Even the raunchiest of comedies have a meaning lying beneath the surface. Will the audience come out of the theatre thinking, “Wow, ‘what you think you need is within you all along!’”? (The theme of THE WIZARD OF OZ, as well as a hugely popular R-rated comedy of the last decade – uh-uh, not telling, up to you to figure it out – and of countless other films.) Perhaps not, but there’s an added resonance, a depth to the story, an impact on the audience, whether we consciously think about the theme or are affected on a subconscious level.
Themes bring focus to stories. When you know what your story is truly about, every single decision you make supports that core idea.

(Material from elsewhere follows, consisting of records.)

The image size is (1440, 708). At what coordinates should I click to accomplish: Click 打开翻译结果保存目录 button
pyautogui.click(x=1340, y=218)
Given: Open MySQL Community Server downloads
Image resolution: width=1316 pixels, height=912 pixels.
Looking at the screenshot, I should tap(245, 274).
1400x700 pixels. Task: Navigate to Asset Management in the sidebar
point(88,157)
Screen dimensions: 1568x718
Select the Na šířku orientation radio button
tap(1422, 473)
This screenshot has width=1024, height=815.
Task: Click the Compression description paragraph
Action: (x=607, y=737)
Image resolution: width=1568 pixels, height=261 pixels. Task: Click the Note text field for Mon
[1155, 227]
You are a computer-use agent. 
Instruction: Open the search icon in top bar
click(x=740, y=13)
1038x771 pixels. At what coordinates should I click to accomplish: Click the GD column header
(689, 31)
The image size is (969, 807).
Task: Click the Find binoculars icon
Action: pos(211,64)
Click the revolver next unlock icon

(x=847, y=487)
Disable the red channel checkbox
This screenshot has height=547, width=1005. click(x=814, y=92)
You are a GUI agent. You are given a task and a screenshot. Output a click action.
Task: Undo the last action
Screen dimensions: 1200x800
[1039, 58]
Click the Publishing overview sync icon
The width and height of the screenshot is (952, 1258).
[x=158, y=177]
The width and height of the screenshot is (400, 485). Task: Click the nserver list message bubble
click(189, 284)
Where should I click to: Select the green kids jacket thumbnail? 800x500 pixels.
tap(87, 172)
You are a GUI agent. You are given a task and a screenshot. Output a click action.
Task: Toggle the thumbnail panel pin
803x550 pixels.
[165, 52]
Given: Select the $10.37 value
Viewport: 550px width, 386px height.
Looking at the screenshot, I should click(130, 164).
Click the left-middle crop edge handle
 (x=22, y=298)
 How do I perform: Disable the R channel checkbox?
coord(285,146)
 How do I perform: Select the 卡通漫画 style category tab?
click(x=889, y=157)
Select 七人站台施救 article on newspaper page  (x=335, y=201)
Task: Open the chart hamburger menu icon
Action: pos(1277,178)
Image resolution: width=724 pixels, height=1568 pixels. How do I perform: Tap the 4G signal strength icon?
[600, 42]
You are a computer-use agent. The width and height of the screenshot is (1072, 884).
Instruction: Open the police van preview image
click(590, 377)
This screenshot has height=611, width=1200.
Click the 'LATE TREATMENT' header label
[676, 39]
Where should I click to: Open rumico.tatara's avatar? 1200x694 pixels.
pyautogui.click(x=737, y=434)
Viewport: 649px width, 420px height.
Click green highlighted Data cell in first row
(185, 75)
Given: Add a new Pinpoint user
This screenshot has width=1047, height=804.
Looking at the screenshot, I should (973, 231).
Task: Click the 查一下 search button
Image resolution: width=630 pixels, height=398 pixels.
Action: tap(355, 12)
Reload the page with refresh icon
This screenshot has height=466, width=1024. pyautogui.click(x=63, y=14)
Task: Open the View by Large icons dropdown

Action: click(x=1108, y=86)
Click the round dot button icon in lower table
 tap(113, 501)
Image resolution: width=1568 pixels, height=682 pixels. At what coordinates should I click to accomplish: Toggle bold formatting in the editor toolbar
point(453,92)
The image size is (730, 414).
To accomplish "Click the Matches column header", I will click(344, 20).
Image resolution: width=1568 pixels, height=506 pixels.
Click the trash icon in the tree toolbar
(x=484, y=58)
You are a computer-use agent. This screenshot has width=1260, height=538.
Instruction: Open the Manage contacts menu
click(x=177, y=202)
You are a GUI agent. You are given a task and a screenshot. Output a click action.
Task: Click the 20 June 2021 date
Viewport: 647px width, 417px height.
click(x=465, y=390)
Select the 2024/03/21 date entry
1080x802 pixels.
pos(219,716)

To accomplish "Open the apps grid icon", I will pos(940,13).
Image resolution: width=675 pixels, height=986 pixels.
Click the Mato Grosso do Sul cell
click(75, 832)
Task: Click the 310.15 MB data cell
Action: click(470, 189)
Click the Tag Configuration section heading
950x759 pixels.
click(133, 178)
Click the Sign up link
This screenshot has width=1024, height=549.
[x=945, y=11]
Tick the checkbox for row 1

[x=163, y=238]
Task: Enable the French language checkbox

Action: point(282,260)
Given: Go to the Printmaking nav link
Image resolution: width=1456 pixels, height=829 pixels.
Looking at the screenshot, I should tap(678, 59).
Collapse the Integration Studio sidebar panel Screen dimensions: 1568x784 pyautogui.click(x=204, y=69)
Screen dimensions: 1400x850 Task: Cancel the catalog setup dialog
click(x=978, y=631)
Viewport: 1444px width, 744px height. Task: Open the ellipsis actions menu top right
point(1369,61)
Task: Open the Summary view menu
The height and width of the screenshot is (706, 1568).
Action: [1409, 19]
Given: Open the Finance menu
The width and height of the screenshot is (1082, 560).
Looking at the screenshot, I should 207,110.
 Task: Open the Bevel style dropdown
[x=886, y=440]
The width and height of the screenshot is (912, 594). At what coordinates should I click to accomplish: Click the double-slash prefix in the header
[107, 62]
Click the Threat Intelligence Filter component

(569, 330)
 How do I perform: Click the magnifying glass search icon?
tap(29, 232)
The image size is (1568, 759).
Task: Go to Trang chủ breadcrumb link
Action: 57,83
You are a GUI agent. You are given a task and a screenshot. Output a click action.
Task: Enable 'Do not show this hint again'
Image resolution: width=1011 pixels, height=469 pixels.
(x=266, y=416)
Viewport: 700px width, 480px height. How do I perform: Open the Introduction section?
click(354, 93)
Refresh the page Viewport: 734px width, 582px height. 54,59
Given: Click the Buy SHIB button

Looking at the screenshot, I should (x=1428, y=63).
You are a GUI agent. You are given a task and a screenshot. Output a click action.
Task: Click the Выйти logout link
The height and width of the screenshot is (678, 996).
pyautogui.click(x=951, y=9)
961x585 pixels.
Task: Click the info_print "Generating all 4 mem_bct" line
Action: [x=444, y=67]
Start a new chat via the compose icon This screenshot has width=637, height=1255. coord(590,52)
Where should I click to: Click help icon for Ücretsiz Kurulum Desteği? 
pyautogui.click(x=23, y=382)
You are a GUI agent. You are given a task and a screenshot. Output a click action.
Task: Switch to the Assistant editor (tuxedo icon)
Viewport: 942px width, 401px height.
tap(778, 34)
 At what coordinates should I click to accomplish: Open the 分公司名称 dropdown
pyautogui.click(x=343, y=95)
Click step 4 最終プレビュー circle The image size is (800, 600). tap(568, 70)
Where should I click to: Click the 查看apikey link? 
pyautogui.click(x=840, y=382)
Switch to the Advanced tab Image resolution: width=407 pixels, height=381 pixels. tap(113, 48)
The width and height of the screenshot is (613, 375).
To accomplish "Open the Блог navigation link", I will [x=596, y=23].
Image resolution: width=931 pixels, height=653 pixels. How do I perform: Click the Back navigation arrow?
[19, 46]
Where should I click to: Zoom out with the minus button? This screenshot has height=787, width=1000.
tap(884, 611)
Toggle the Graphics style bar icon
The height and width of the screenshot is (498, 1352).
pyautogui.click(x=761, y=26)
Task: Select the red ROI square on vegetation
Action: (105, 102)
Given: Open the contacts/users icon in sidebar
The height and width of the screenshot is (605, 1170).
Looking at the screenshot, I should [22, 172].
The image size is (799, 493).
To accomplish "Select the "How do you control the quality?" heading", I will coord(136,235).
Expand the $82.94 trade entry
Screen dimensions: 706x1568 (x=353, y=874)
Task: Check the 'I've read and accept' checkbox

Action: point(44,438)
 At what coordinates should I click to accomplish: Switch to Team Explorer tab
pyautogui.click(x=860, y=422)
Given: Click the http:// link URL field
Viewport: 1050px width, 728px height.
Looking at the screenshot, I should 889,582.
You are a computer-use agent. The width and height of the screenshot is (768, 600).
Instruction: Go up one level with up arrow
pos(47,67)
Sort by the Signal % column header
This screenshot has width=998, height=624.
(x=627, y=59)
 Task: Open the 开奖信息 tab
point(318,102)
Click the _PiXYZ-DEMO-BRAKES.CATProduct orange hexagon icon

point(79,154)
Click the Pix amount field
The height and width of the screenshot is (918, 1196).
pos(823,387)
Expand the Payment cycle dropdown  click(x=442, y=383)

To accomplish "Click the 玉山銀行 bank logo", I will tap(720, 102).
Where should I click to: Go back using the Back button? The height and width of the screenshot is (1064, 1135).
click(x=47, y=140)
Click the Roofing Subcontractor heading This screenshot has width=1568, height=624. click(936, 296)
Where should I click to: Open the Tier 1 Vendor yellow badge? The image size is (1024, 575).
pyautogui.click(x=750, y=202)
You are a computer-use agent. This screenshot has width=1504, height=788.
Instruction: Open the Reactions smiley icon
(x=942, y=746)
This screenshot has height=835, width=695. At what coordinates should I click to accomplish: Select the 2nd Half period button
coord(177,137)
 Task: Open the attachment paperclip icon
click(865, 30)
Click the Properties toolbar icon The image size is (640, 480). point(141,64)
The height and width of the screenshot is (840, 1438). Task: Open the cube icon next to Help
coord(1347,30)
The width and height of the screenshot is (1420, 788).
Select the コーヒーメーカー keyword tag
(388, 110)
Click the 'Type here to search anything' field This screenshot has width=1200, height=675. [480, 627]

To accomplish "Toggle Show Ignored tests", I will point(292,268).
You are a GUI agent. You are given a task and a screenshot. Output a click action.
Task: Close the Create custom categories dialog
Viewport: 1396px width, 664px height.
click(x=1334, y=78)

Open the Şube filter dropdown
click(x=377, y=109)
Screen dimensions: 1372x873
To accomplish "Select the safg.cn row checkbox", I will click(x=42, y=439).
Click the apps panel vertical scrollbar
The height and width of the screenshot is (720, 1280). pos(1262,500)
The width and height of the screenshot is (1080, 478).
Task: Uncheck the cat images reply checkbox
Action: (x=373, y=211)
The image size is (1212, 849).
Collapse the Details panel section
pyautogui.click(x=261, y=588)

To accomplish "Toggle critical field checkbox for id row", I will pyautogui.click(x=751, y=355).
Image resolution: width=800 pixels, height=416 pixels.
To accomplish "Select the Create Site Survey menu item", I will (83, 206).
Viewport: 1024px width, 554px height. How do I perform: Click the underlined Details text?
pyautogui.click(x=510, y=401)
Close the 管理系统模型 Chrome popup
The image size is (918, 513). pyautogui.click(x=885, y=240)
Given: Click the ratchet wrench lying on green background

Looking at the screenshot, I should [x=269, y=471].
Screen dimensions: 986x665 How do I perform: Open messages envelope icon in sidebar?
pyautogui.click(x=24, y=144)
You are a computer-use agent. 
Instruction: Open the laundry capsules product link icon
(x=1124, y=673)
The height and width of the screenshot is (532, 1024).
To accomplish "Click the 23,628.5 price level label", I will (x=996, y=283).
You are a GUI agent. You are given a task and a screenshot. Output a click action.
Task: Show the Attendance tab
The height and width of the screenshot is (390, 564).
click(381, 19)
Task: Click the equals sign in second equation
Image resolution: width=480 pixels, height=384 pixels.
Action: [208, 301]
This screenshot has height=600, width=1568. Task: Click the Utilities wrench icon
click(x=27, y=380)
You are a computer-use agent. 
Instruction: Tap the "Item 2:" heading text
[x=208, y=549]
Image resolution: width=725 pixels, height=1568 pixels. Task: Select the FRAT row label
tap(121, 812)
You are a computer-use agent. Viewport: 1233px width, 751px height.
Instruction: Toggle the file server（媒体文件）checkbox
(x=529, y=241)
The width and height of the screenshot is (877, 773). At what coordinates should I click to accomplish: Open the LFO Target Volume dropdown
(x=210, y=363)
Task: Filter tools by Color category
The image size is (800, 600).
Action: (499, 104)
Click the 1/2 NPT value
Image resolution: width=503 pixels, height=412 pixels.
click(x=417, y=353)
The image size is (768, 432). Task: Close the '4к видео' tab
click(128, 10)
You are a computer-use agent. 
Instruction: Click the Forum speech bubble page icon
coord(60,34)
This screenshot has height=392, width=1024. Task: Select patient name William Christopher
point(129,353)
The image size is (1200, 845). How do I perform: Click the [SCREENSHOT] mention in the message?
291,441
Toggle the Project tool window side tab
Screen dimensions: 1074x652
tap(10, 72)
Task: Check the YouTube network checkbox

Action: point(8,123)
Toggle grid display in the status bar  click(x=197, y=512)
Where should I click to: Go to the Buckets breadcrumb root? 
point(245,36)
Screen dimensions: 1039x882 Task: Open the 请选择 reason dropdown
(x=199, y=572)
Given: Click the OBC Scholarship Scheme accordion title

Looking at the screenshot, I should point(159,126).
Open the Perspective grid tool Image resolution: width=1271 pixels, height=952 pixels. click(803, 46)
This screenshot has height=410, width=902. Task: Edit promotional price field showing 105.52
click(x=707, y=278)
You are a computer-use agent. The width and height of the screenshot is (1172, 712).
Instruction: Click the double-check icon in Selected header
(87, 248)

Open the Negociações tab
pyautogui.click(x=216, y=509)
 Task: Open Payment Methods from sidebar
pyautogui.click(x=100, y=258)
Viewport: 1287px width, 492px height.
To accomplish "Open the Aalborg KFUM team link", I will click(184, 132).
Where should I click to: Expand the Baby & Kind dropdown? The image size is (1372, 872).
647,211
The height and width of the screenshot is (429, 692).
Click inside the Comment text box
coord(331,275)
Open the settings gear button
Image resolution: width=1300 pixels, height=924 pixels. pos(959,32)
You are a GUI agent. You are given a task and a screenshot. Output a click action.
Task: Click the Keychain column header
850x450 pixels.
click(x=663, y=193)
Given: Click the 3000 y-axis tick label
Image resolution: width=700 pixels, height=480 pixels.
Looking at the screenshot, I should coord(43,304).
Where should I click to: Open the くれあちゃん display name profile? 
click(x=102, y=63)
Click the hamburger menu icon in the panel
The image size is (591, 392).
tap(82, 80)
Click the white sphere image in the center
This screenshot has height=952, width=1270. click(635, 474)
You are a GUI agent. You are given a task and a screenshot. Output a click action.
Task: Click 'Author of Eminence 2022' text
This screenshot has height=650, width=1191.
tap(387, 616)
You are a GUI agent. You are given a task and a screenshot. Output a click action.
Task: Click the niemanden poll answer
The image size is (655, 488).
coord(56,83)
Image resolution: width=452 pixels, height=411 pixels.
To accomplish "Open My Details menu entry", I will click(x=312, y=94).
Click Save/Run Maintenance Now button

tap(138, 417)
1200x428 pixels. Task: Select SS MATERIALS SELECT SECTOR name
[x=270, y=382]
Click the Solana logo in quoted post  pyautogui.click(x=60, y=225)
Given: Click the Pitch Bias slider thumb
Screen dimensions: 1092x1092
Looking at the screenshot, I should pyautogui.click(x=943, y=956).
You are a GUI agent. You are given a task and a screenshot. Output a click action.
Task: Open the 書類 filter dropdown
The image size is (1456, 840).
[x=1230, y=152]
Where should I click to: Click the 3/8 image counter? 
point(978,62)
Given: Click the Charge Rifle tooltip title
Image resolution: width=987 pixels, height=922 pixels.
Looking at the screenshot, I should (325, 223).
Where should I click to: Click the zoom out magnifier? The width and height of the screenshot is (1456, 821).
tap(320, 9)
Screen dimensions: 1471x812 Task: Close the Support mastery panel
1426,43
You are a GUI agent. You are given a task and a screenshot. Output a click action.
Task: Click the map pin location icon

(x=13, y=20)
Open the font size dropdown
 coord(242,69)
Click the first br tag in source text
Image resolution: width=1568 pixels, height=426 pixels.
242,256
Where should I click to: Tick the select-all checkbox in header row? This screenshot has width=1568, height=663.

When you don’t know your theme, your choices feel random because they are. Your script may be rich with detail, but if it doesn’t serve a purpose, it’s wasted effort and it weakens your work. In great storytelling, every significant detail is chosen for a reason and serves the premise.
Another painful symptom of stories without a theme is that they tend to simply drop off the page. You’re reading and then, suddenly, it’s over. I’ve been known to check for missing pages.
It’s not that these writers simply didn’t know how to craft an ending. More likely, they lack the storytelling skills to create a story that built inevitably to a meaningful conclusion. The arc of the hero – how he is changed by the events of the story to become a different person; to have new perspective or changed values from who he was and what he believed at the outset – illustrates the theme of the story, and is the key to finding the end point the entire screenplay builds toward.
If you don’t know the point of the story, then your storytelling won’t lead to a satisfying conclusion to your hero’s journey.
As a reader, there’s nothing quite like the feeling of being in the hands of a confident writer, a storyteller who knows what their story is truly about at its heart. It’s a sure way to elevate the level of your writing.
Which brings me back to where I began.
A screenplay is a simple story complexly told. The complexity that we are drawn to as readers and audiences comes from the execution – the storytelling – not the concept:
A premise that promises more, delivers on that promise, and brings something fresh or clever to the genre.
A rootable hero, with an essential flaw related directly to the heart of the story, whose dimensions are revealed over time.
A structure where one scene pushes inevitably to the next, conflict escalates steadily and delivers effective twists.
Lean, yet vivid description, creating a sense of the environment, providing texture and detail that reveals character, as well as evokes tone and conveys emotional subtext.
Supporting characters are complex, compelling, and dimensional.
Dialogue is lean, authentic, and distinctive to each character.
The fundamental and universal theme is expressed within supporting characters, subplots, and the hero’s arc.
A satisfying ending.
Add those elements together and you may well have a script that demonstrates that you are a storyteller who possess Hollywood’s most sought-after trait – a writer with a voice.
That’s a writer we desperately want to know.